HypnoBirthing: No Swinging Watch or Pain
Celebrities choose mind of matter to ease pain of labor and create a calm birth.
April 30, 2010— -- In Marie Mongan's day, child birth meant a sterile, medicalized birth with drugs, and if you happened to be awake, lots of painful pushing.
"Most women were totally anesthetized and out cold, and their babies were taken from them with forceps, except for the very few who didn't make it to the hospital and had them by the side of the road," said Mongan, now 77.
So Mongan, then a young New Hampshire English teacher, devised her own way to circumvent the system when she had her four children in the late 1950s and 1960s.
She practiced a form of self-hypnosis, relaxing and imagining a calm birth, one that was painless.
Today, the her method has a registered trademark -- HypnoBirthing -- and women in 34 countries, including celebrity mothers like Jessica Alba, Giselle Bundschen, Pamela Anderson, and "ER's" Noah Wyle's wife Tracy, have learned how to put mind over matter.

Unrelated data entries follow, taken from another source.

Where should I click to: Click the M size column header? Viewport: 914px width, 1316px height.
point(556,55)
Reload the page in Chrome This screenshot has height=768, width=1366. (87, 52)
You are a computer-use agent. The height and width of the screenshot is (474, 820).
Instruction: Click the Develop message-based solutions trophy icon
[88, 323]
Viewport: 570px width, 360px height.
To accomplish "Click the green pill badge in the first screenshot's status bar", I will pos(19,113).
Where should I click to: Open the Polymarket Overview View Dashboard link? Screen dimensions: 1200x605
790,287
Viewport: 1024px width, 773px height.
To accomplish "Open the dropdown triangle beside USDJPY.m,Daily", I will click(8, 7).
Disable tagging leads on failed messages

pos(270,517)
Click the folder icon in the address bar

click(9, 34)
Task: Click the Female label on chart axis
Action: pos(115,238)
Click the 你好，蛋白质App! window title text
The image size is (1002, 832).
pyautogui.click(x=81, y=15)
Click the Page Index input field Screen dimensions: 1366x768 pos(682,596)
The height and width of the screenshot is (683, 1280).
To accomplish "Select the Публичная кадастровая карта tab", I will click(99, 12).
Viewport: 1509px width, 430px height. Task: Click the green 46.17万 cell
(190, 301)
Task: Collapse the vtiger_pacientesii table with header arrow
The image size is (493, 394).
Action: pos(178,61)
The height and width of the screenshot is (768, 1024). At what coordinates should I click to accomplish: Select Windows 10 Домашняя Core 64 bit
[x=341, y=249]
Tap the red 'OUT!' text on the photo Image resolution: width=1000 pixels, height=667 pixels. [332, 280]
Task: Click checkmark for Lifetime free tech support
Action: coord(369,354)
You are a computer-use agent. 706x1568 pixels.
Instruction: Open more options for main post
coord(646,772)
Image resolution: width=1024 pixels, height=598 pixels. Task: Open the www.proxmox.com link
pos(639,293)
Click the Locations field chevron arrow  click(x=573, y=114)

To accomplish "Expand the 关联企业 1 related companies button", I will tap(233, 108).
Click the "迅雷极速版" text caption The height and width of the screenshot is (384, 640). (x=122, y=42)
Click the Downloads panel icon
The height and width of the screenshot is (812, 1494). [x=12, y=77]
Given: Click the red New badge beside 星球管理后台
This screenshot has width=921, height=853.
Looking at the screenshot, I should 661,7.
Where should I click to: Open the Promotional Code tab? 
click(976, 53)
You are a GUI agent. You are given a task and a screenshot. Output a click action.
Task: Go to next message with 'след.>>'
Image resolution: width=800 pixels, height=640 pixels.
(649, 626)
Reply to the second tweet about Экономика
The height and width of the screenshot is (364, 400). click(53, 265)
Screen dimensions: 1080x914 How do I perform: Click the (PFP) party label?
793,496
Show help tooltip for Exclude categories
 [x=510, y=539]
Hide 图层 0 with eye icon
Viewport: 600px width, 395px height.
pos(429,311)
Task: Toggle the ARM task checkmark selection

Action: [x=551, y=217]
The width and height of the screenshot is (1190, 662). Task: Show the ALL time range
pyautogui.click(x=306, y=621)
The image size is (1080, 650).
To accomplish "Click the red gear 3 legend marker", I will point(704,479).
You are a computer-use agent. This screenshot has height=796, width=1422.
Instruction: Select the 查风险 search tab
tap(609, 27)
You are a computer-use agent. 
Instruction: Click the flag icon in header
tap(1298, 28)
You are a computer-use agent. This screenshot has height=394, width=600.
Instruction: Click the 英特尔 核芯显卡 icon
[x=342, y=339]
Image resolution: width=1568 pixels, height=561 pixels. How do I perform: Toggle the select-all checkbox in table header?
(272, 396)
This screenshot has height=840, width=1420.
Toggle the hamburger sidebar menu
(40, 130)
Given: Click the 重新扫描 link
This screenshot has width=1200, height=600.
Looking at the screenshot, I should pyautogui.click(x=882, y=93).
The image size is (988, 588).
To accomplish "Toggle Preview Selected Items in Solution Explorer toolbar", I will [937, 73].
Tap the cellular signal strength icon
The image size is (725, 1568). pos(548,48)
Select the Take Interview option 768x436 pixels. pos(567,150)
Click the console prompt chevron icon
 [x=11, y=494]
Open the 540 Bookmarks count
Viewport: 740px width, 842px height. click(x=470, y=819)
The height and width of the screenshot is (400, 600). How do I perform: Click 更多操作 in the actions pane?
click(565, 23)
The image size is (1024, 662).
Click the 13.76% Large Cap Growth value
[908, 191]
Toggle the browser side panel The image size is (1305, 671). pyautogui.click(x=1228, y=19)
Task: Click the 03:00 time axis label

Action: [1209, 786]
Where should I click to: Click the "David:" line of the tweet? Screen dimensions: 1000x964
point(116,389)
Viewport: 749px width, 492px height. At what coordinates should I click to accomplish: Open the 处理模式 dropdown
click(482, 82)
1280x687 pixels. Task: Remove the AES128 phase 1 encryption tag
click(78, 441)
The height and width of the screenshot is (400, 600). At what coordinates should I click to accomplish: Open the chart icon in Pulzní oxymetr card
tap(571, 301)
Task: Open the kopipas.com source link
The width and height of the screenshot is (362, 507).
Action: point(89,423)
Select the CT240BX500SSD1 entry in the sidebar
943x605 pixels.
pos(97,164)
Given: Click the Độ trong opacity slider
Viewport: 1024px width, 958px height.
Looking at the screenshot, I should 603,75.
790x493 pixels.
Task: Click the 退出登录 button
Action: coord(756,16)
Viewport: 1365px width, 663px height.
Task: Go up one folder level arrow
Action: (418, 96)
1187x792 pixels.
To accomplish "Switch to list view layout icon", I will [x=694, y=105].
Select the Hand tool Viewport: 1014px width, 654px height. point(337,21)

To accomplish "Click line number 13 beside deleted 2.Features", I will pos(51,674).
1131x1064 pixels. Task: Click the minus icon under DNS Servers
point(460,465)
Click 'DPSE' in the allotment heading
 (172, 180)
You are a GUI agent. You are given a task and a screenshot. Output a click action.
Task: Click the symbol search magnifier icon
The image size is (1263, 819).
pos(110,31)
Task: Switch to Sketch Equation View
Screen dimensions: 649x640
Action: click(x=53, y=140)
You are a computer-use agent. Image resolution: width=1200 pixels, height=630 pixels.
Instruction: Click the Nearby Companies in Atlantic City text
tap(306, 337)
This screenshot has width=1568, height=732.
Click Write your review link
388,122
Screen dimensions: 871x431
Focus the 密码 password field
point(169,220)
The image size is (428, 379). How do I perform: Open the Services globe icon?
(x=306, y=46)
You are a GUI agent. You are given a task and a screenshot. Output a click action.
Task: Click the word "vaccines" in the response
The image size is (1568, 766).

Actress Tiffani Thiessen of television's "Saved By the Bell" and "90210" has also just announced she will prepare for a HypnoBirth.
"We are very conscious of the mind-body connection and any approaches that can reduce the need for medication are a good thing," said Dr. Tracy Gaudet, an obstetrician and executive director of Duke University's Center for Integrative Medicine.
"We use hypnosis for all sorts of things," she said. "But it has kind of a PR issue and a bad identity with a lot of misperceptions around someone controlling the mind. But once patients and physicians are given accurate information and they work hand in hand, these are very powerful approaches."
Between October 2005 and January 2008, 1,059 parent birth reports were sent to the HypnoBirthing Institute, which was founded by Mongan. Of these, 806 were from United States.
"There's a calmness and not as much fuss," said Mongan. "That's the way babies are meant to come into the world."
No one held a swinging pocket watch above Mongan or her younger protégés -- rather they used deep relaxation, breathing and self-hypnosis techniques to make labor and childbirth a serene event.
The laboring woman is told not to push, thereby tensing muscles, but to "breathe down the baby," working with her own body's contractions.
"I always believed that it didn't make sense that it had to be painful," said Mongan. "It's a physiological law that all muscles in the body work unless there is something wrong. What could be wrong with procreation of the species?"
What first gave her the idea that the brain could control the birthing process was when she was a child, watching a stray cat in the midst of labor.
"A dog came into the yard and the cat's labor shut down," said Mongan. "She took the two babies and ran away and then took the others and ran away. Then she had two more."